Сердце моего Марата (Левандовский) - страница 127

Марат был беспредельно возмущен таким предательством со стороны своего вероломного ученика и ответил длинным письмом, из которого привожу небольшие отрывки: это одно из интереснейших писем моей коллекции.

* * *

«…Как это случилось, Камилл, что любовь к отечеству ныне влагает мне в руку перо против вас?

…Вы хотите казаться соучастником тайны, вы утверждаете, будто я хлопочу о паспорте, и вы словно не сознаете, что раз за голову мою обещана награда вожаками контрреволюционеров, подобное легкомыслие с вашей стороны в силах лишь способствовать тому, чтобы я попал в их руки и сделался печальной жертвой их бешеной злобы. Вы можете представить участь, которую они мне готовят: если меня захватят тайно, то посадят в горящую печь, а если возьмут открыто, то изрубят в котлету.

Тот оборот, который вы придаете вашему заявлению, быть может, продиктован вовсе не зложелательством, но от этого он не становится ни менее несправедливым, ни менее жестоким…»
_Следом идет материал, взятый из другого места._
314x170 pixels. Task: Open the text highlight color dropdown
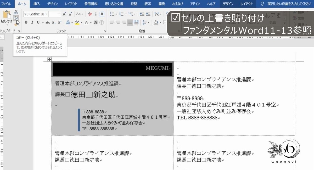(82, 22)
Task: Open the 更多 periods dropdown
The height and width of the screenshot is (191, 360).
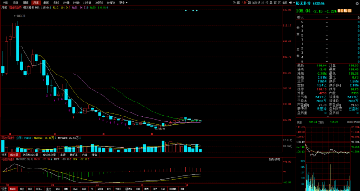Action: 123,3
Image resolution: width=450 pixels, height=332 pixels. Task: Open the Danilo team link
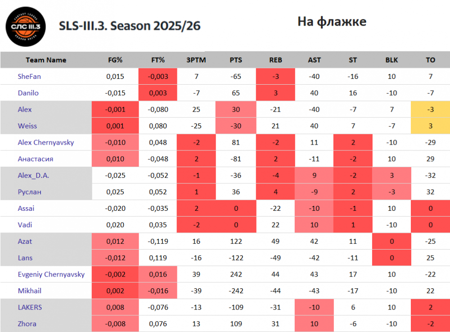pos(28,93)
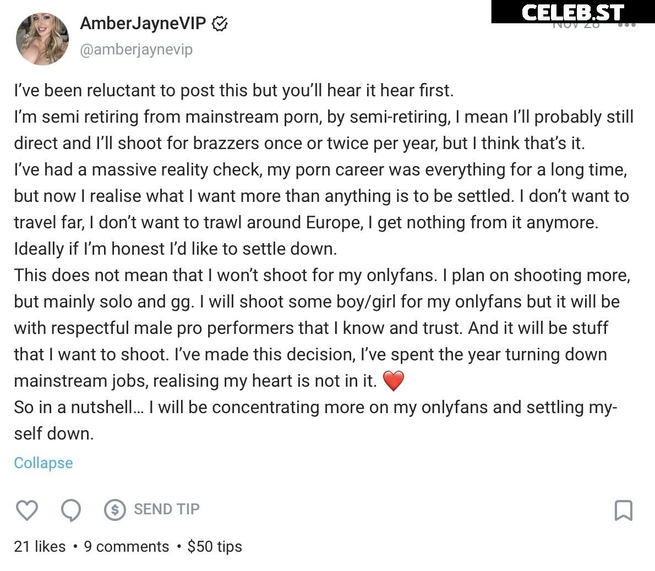Collapse the expanded post text
Screen dimensions: 655x571
(43, 463)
Как ни зол Марат на «мальчишку», он все же в чем-то пытается если не оправдать, то объяснить его поступок! И снова горечь оттого, что Демулен не понял его:

«…Неужели же вам следовало выставлять отступником именно Друга народа, единственного из писателей-патриотов, который ни на момент не изменял своим принципам, оставаясь верным своим взглядам, образу действий, поведению? Того, чье мужество никогда не колебалось во время кризиса и чья энергия увеличивалась с ростом опасности? Того, кто двадцать восемь месяцев жертвовал отечеству здоровьем, спокойствием, свободой? Того, кто для спасения родины похоронил себя заживо и вот уже целый год защищает права народа, когда голова его лежит на плахе?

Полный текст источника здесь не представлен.